第12話 彼女の邂逅
夕ご飯をいただいて、お風呂までもらって。布団の布かれた部屋へと案内される。
「おやすみ、ヒロ」
「………………ああ、おやすみ」
別の部屋が用意されているというヒロに声をかけて襖を閉める。そして布団の上にぽすんと座り込んだ。
疲れた。精神的に大ダメージだ。
でも、ここで畳み掛けてくるのがヤツなんだよね。
ふーっと息を吐いて気合いを入れると、私はすくっと立ち上がった。
たぶんだけど、マリアさん達は邪魔をしないはず。気を付けなくちゃいけないのはむしろヒロだ。
音をたてないように襖を開けて、そろそろと玄関まで行き、靴をさっと履く。
さあ、行くぞ!
玄関を素早く開けて音をたてないように閉める! よし、かなり静かに外に出ることに成功!!
で、これからだよ。
私は玉砂利の道を進み、お寺の外れ、昼間にちらっと見た楠木の前までやってきた。
見た時も大きな木だとは思ったけど、こうして前にくるとその大きさ、その存在感の強さに気付く。
しめ縄が太い幹にぐるりと回されていて、この木が特別だってことも分かるよ。
この木の存在を知っていたから、マリアさんにあんな質問をできたってのがある。彼女が魔力を持っていた理由を推測できたから。
もっとも、その推測は外れちゃったみたいだけど。
でもこの木が、この場所が特別だっていう推測は、当たってたみたいだ。
だから、深呼吸を一つして。
「聞こえてるんでしょ? ――――神サマ」
私は呼び掛けた。
しん、と静まり返った闇夜のなかに。
「直接、神を確認しようってところがまた、君らしいねー。その心意気、応えたくなっちゃうよ」
あのふざけたような声が響く。
やっぱりか!!
楠木の前に現れたソイツを私は睨んだ。
「マリアさんやカズタカさんは、貴方の差し金なの?」
するとヤツは実にもったいつけて言う。
「どうかなー? そうとも言えるし、そうじゃないとも言える」
どっちだ!! そう叫びたいのを我慢して、質問を重ねた。
「ヒロにまで何かするつもり?」
「どーだろーね? でも基本的には自然を愛する、心優しーい神なんだよ?
あれ? 信じないって顔するの、何で?」
当たり前だ、このクソ神め!!
「ヒロは巻き込まないで」
「巻き込んでいるのは君だよ?」
鋭い指摘に思わず唇を噛む。
「うーん、でも直接コンタクトをとってくるその勇気に免じて、ほんの少しだけ君にヒントをあげよう。

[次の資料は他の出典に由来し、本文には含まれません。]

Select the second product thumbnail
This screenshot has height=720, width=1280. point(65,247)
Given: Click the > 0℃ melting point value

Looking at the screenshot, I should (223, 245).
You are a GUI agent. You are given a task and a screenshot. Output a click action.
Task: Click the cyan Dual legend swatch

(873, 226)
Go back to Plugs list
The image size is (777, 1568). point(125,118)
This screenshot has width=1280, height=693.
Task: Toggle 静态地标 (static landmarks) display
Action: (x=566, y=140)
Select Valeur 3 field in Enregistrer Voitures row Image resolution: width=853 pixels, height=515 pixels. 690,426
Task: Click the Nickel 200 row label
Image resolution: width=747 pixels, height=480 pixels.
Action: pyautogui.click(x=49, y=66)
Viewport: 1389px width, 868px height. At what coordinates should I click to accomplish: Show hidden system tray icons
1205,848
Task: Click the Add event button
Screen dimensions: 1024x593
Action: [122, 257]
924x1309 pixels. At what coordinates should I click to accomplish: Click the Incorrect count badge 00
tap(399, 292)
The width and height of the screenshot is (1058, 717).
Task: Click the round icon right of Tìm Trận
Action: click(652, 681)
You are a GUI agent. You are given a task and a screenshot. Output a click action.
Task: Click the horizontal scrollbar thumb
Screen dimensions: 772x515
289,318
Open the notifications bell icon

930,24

言ったよね? 君の前世、頼子の死は自然の流れだった、って。でも転生したのは、たまたまの偶然じゃあないんだよ。
君は、正真正銘、神に見定められた魂だ。では、君の魂は何故、神の目に止まることになったと思う?」
私の魂が神サマに目をつけられた理由? そんなの、たまたまじゃないの?
頼子の死は自然なことだったならば。まさか。
「頼子が死んだ後、通常だったら起こりえないことが起きた?」
だから、神と名乗るこの存在が動いた?
「ふふっ、君は本当は賢い子だよね。ちゃんと、してはいけないことと、すべきことを分かっている」
不意にその存在が揺らいだ。
「あー、やっぱりそう長くは顕現していられないかー。狭間とはいえ、管理者が黙っちゃいないだろうし」
そしてヤツはひらひらと手を振った。
「今日はここまで。じゃー、この世界では頑張るんだよ? 神の愛し子」
そして瞬く間にそれは掻き消えてしまった。
あとはただ、楠木の梢が揺れる音がするばかり。
私はきつく手を握った。
やっぱり頼子はあの日、確かに死んだんだ。だけど、その死はまるごと―痕跡さえも―ないことになっている。
ただ、頼子だけが見つからない。どうやっても。
そんなことができる力を、私は一つだけ知っている。
「―――――魔法、だ」
頼子が死んだ後、あの場所で何かが起こった。だから頼子は見つからず、頼子の魂は転生した。
そして私はその頼子の魂を継いだ悪役令嬢。
私のすべきことって何?
闇夜のなか、私はただ楠木を見つめていた。